Hi. Currently I am using a custom threshold in case of my Memory
alerts. I have 2 main labels for my every node exporter target - cluster
and component.
My custom threshold till now has been
based on the component as I had to define that particular custom
threshold for all the servers of the component.
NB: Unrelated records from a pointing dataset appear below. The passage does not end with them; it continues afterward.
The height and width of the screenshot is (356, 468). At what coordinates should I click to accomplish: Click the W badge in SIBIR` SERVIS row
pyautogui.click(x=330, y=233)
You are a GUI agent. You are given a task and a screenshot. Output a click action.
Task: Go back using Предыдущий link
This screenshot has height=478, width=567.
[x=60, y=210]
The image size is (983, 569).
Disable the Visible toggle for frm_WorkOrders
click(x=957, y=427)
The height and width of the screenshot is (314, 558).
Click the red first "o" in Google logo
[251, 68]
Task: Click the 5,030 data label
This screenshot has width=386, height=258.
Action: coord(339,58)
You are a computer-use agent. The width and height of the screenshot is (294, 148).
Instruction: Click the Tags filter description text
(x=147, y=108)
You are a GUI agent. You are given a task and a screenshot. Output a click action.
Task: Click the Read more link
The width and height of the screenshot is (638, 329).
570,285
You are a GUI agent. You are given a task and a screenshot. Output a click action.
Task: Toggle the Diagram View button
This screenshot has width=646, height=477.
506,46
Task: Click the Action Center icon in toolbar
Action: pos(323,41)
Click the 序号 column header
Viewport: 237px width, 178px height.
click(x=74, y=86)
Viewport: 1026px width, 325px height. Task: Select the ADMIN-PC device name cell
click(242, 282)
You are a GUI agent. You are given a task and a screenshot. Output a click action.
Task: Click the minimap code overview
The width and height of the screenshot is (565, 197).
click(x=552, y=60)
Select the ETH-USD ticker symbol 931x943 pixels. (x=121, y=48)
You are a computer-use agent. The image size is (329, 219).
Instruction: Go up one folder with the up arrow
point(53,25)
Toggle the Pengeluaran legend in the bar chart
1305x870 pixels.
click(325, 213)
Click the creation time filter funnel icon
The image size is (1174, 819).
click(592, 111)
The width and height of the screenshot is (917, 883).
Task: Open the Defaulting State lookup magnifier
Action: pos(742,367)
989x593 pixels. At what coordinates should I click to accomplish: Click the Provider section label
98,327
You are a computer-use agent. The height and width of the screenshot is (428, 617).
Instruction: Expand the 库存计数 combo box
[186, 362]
But now, I have 5
instances, all from different components and I have to set the threshold
as 97. How do approach this?
My typical node exporter job.
- job_name: 'node_exporter_JOB-A'
static_configs:
- targets: [ 'x.x.x.x:9100' , 'x.x.x.x:9100']
labels:
cluster: 'Cluster-A'
env: 'PROD'
component: 'Comp-A'
scrape_interval: 10s
Recording rule for custom thresholds.
- record: abcd_critical
expr: 99.9
labels:
component: 'Comp-A'
- record: xyz_critical
expr: 95
labels:
node: 'Comp-B'
The expression for Memory Alert.
((node_memory_MemTotal_bytes
- node_memory_MemFree_bytes - node_memory_Cached_bytes) /
node_memory_MemTotal_bytes * 100) * on(instance) group_left(nodename)
node_uname_info > on(component) group_left() (abcd_critical or xyz_critical
or on(component) count by (component)((node_memory_MemTotal_bytes -
node_memory_MemFree_bytes - node_memory_Cached_bytes) /
node_memory_MemTotal_bytes * 100) * 0 + 90)
Now, I have 5 servers with different components. How to include that in the most optimized manner?
Thanks in advance.